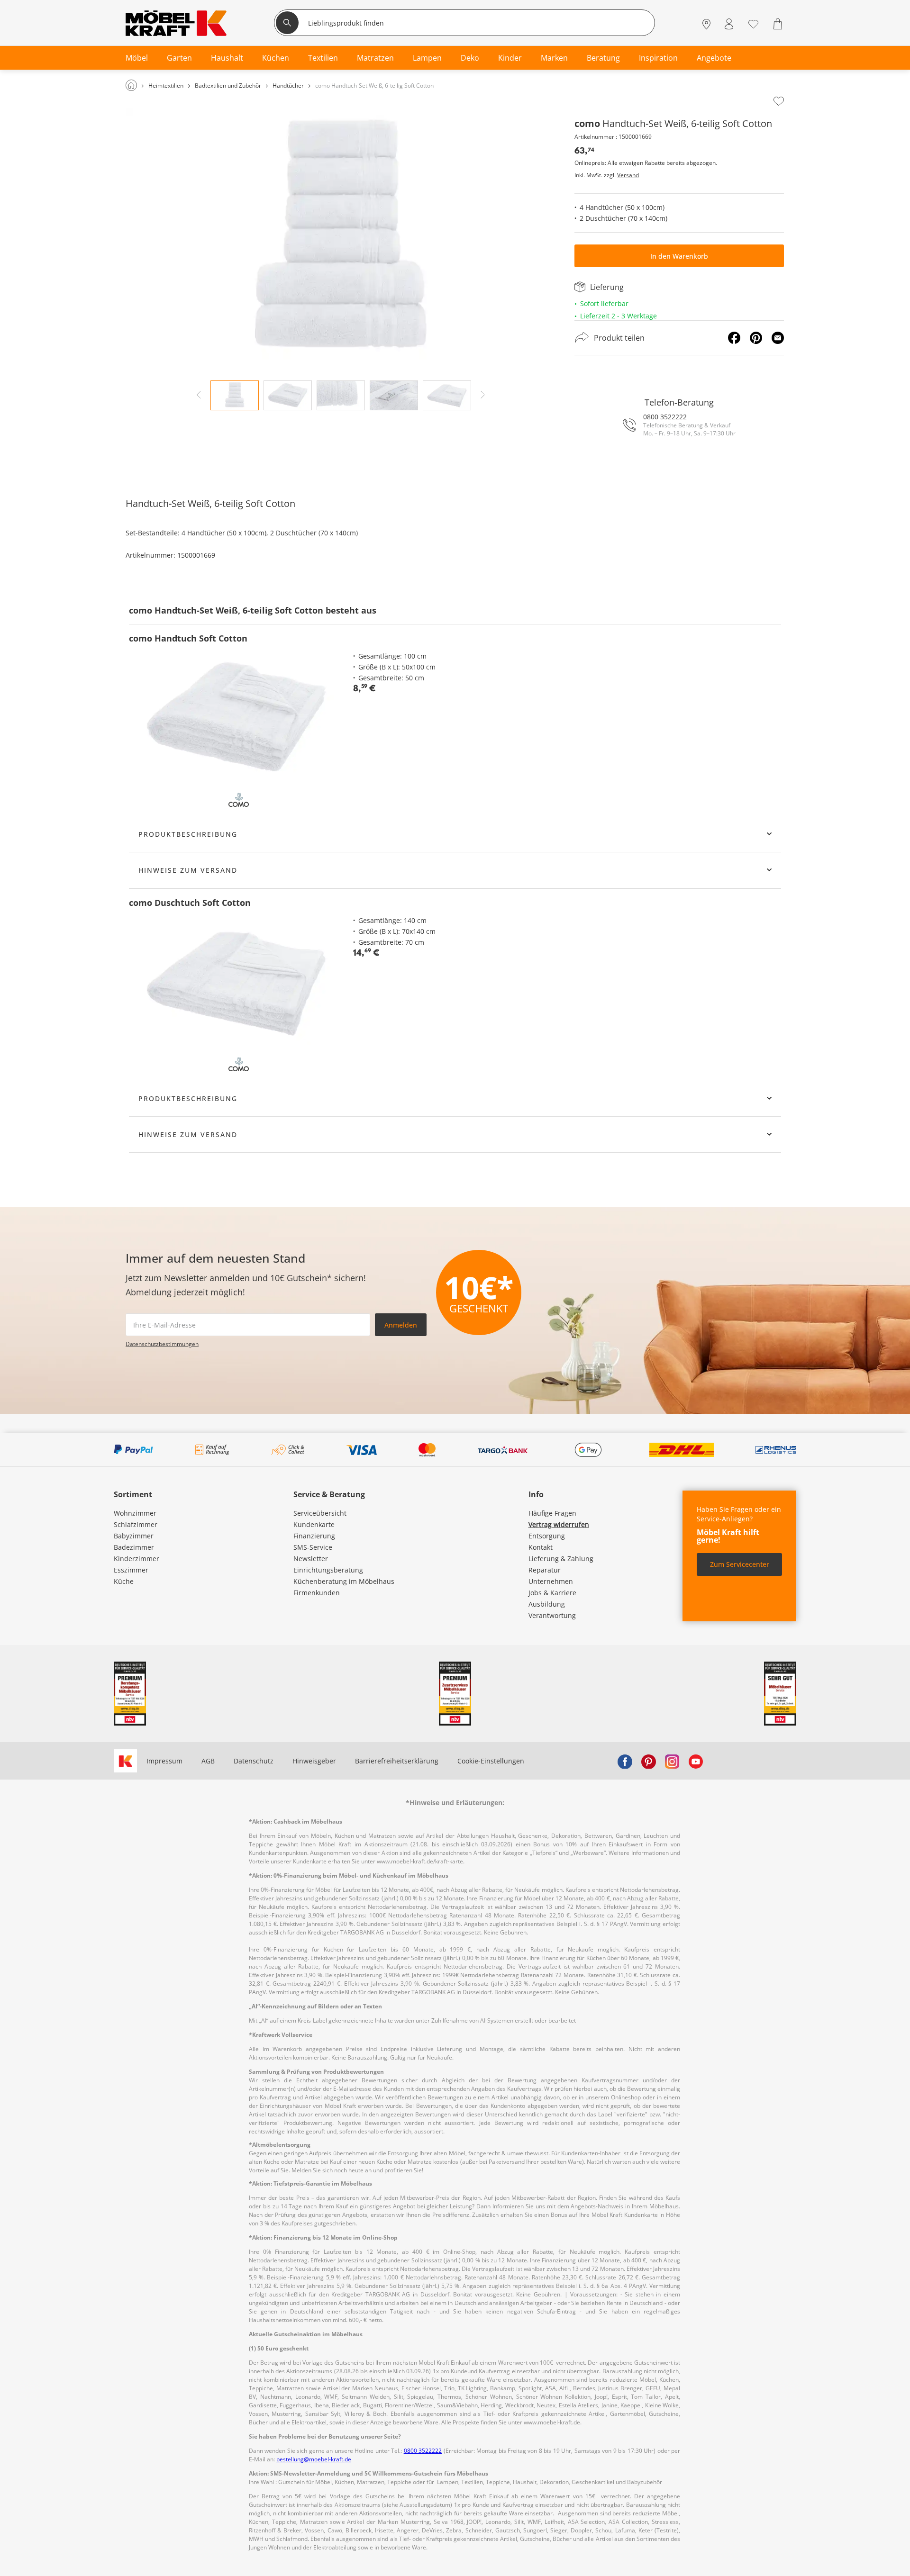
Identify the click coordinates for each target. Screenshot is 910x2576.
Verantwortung (552, 1615)
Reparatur (544, 1569)
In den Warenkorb (679, 256)
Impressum (164, 1760)
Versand (628, 175)
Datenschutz (253, 1760)
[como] (238, 799)
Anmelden (400, 1324)
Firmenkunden (316, 1592)
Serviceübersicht (319, 1513)
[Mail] (778, 338)
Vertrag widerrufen (558, 1524)
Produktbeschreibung (187, 834)
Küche (124, 1581)
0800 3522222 (665, 416)
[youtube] (696, 1761)
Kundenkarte (314, 1524)
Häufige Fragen (552, 1513)
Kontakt (540, 1547)
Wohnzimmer (135, 1513)
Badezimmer (134, 1547)
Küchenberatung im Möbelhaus (343, 1581)
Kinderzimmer (136, 1558)
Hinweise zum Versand (187, 870)
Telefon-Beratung (679, 402)
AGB (208, 1760)
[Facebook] (734, 338)
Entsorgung (546, 1535)
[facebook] (625, 1761)
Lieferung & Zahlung (560, 1558)
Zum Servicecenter (739, 1564)
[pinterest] (648, 1761)
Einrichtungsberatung (328, 1569)
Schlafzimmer (135, 1524)
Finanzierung (314, 1535)
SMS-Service (312, 1547)
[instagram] (672, 1761)
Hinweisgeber (314, 1760)
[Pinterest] (756, 338)
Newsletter (310, 1558)
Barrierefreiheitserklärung (396, 1760)
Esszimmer (131, 1569)
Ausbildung (546, 1604)
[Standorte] (706, 23)
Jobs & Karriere (552, 1592)
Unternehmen (550, 1581)
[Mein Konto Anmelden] (729, 23)
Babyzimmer (134, 1535)
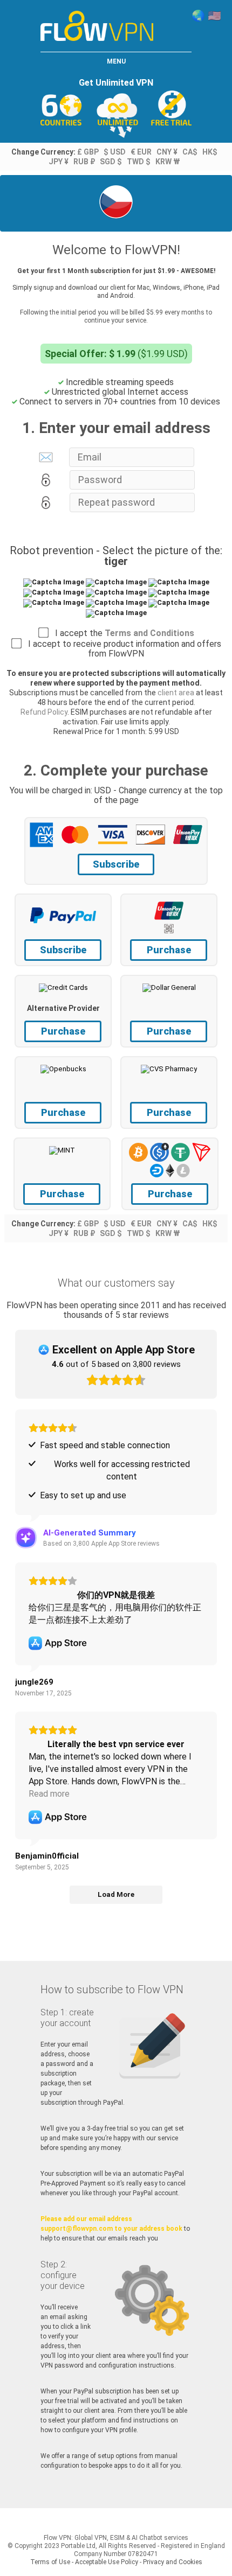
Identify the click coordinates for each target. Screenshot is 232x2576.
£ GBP (88, 152)
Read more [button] (49, 1794)
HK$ (209, 152)
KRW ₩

### WHAT YOU HAVE TO DO
Lines in the material above that include the string "Identify" should be listed.

### EXERCISE SOLUTION
Identify the click coordinates for each target. Screenshot is 910x2576.
Identify the click coordinates for each target. Screenshot is 232x2576.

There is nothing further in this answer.